→ **List of tasks**
(A) Reproduce the section of the binary search tree write-up starting with "Within the dfs" and going on through "less than the current node's key.".
(B) Carry on the write-up about finding the predecessor and successor in a binary search tree from the point where it stops.

→ **Document text**
>> Start

06. Finding Predecessor and Successor in a Binary Search Tree

The problem can be found at the following link:

My Approach

To find the predecessor and successor of a given key in a binary search tree (BST), I have used the following approach:

Initialize the predecessor (pre) and successor (suc) pointers as nullptr.
Define a depth-first search (DFS) function dfs that takes the current node as input.
Within the dfs function, check if the current node's key is less than the target key (key). If it is, update the predecessor (pre) if it is nullptr or if its key is less than the current node's key.
Similarly, if the current node's key is greater than the target key, update the successor (suc) if it is nullptr or if its key is greater than the current node's key.
Recursively call the dfs function for the left and right subtrees of the current node.
Handle the case when the current node has both left and right children. If both children have keys less than the target key or both have keys greater than the target key, continue the search in the appropriate subtree. Otherwise, call the dfs function for both subtrees to handle the case where the predecessor and successor are in different subtrees.
Finally, call the dfs function with the root of the BST to find the predecessor and successor.

>> End

→ **Data excerpts**
>> Start

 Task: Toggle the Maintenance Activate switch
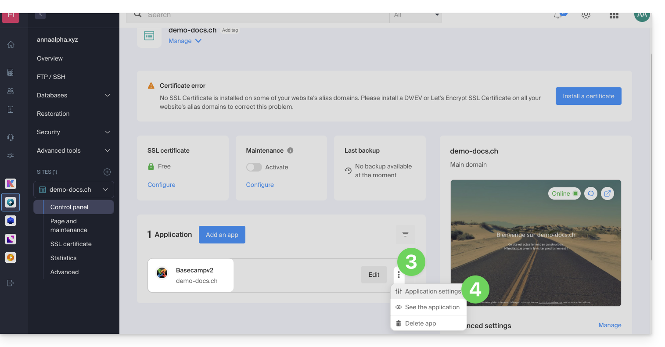pyautogui.click(x=254, y=167)
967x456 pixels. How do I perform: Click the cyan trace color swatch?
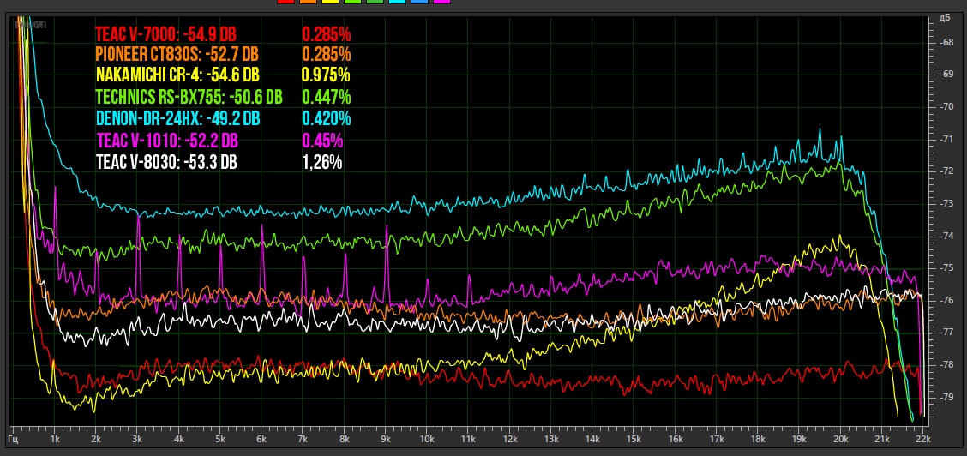(397, 2)
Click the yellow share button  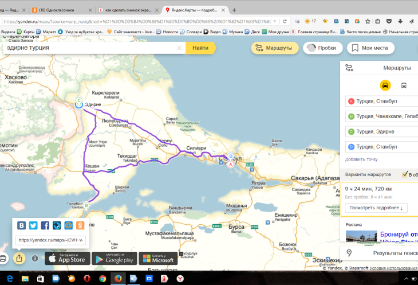[19, 258]
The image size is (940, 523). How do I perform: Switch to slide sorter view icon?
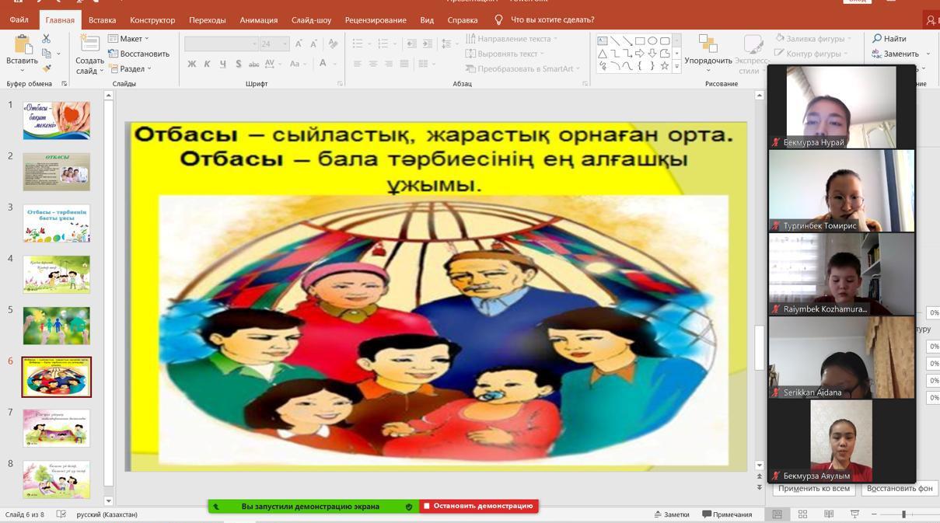[x=802, y=514]
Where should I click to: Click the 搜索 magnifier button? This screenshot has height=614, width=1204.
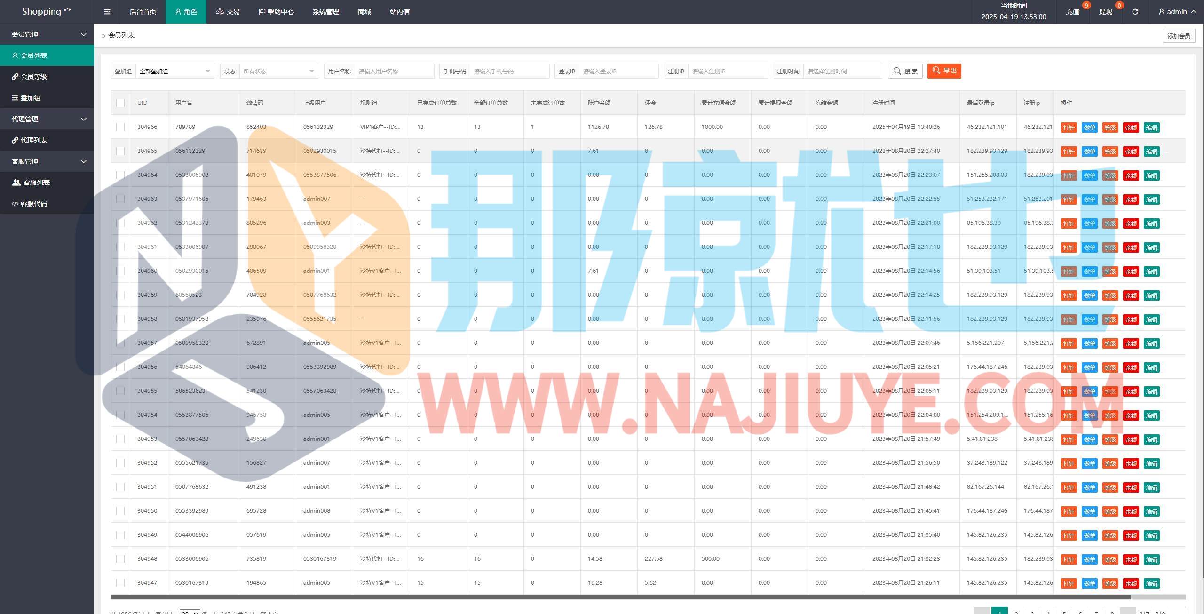click(905, 71)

>> End

→ **Responses by task**
(A)
Within the dfs function, check if the current node's key is less than the target key (key). If it is, update the predecessor (pre) if it is nullptr or if its key is less than the current node's key.

(B)
Time and Auxiliary Space Complexity

Time Complexity: O(H), where H is the height of the BST. In the worst case, the BST is skewed, resulting in a time complexity of O(N), where N is the number of nodes in the BST. However, on average, for a balanced BST, the time complexity is O(log N).
Auxiliary Space Complexity: The auxiliary space complexity is O(1) since we are not using any extra space that scales with the input.

Code (C++)

class Solution
{
    public:
    void findPreSuc(Node* root, Node*& pre, Node*& suc, int key)
    {
        pre = suc = nullptr;
        
        function<void(Node*)> dfs = [&](Node * current) {
            if(current -> key < key){
                if(pre == nullptr or pre -> key < current -> key)
                    pre = current;
            }
            
            if(current -> key > key){
                if(suc == nullptr or suc -> key > current -> key)
                    suc = current;
            }
            
            if(current -> left != nullptr and current -> right != nullptr){
                if(current -> left -> key < key and current -> right -> key < key)
                    dfs(current -> right);
                else if(current -> left -> key > key and current -> right -> key > key)
                    dfs(current -> left);
                else{
                    dfs(current -> left);
                    dfs(current -> right);
                }
                
            }
            else if(current -> left != nullptr)
                dfs(current -> left);
            else if(current -> right != nullptr)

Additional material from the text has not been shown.